At this point, with Nancy seriously suggesting kicking the back door in, the better part of valor might have been to seek out a hotel in some nearby town. But Denise needed to depart for the airport in the morning, all her stuff was inside, and there were no better prospects of getting the landlady or the realtor out early the next day - the Sunday of a three-day weekend - than there was of doing so that night.
In desperation, as Nancy sent texts from the car, I went to the pub, which was just in the process of closing up, but had plenty of folk still gathered on this Saturday night.
Did they know our landlady well enough to have a spare key? No. Did anyone have a ladder that could reach our second-floor window? No. I borrowed their phone, but didn’t get through to our landlady and couldn’t leave a message.
One young patron with whom we’d shared some prior lively conversation perked up. “Let me have a look,” he said, and followed me home to investigate the possibilities. As he staggered around our property, I discouraged him from his thoughts of trying to climb the wall to the open window.
I returned to the pub intending to try calling again. A few young, inebriated lads passed me on their way toward our cottage, insisting that they’d “broken into plenty of houses before.” Meanwhile, in my brief absence from the pub, our landlady had returned the missed call from the pub’s phone, spoke to others there, so now had an inkling of an idea of the drama that was consuming her property. I finally got through and spoke to her and she said she’d try calling the property agent, as they refer to realtors here, although she wasn’t sure whether they even had an emergency contact number.
I rushed back to the scene of the crime that was now our cottage to find our inebriated young friend quite literally shoving another inebriated young man up off his shoulders towards the second floor window. The would-be burglar was grasping for whatever toe-hold he might find along the brick wall below the open window which, I was pretty sure, would not support much weight. And of course, all of this was in the rain.
I severely protested, humbly suggesting that they not break their necks in this endeavor. Every injury prevention synapse I possessed was firing warnings as I watched in alarm this wobbling tower of amused determination.
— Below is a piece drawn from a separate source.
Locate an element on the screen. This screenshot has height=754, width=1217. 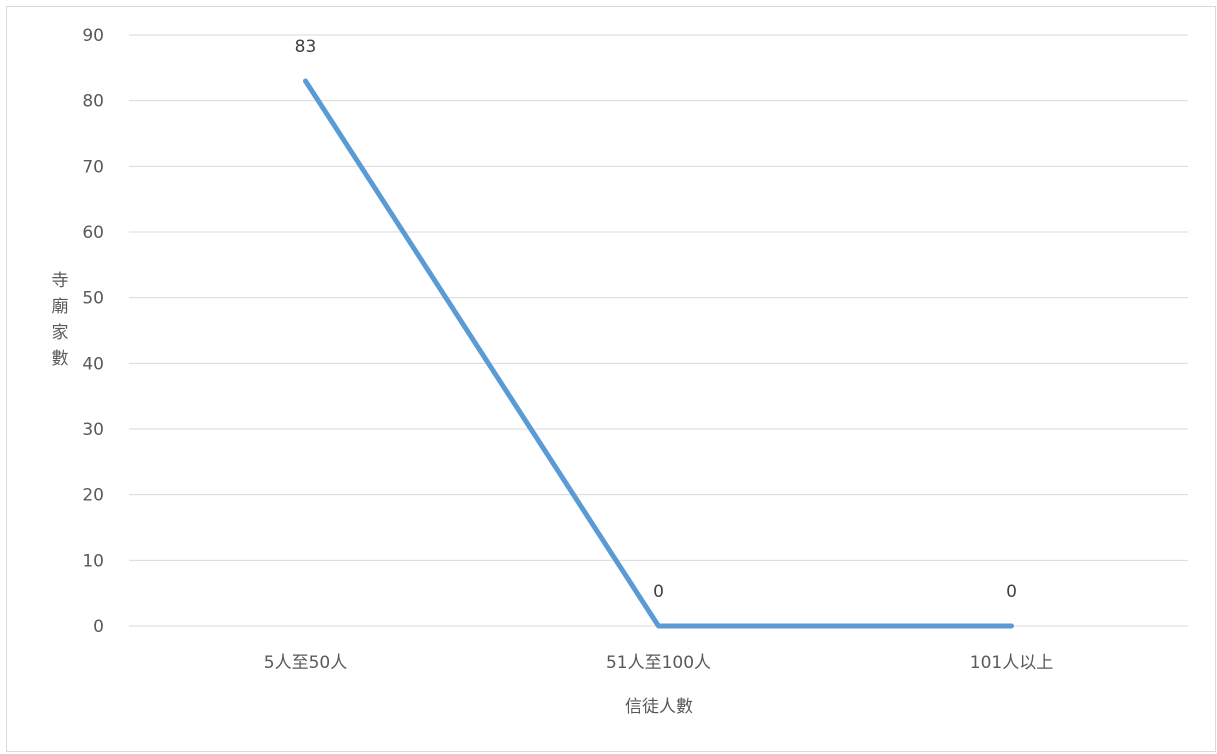
x-tick-label: 5人至50人 is located at coordinates (306, 663).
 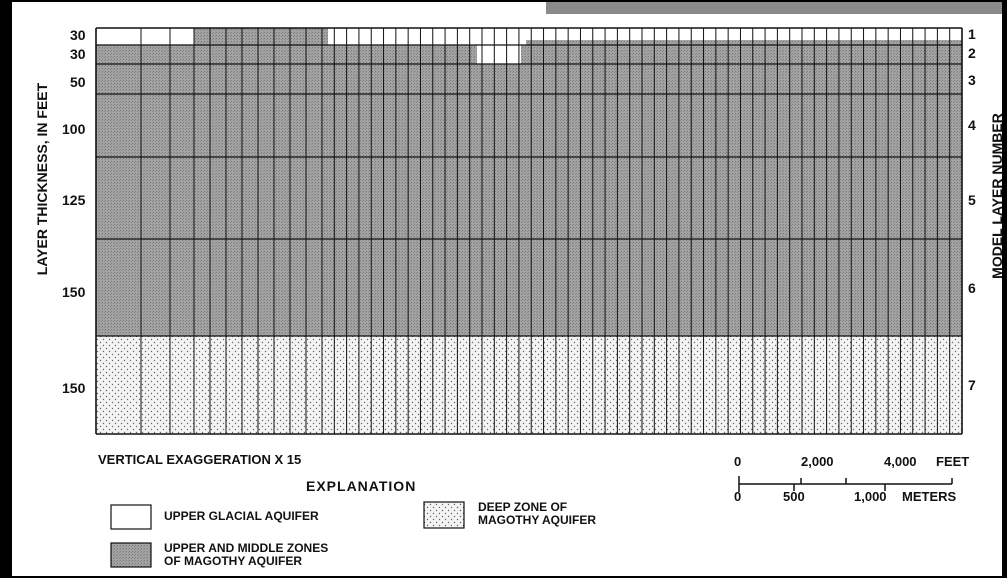 I want to click on layer-number-2: 2, so click(x=972, y=53).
One foot was perched upon a shoulder, the other upon the palm of an outstretched arm, straining to push upwards toward the promise of a flimsy window pane just beyond reach.
“They’ll be fine” insisted an onlooking third inebriant, as legs and arms flailed about the brick wall. I flashed on Will’s old blog describing his sudden descent from a tree.
It worked. In no time, he scooted through our window, descended the stairs, and opened our door.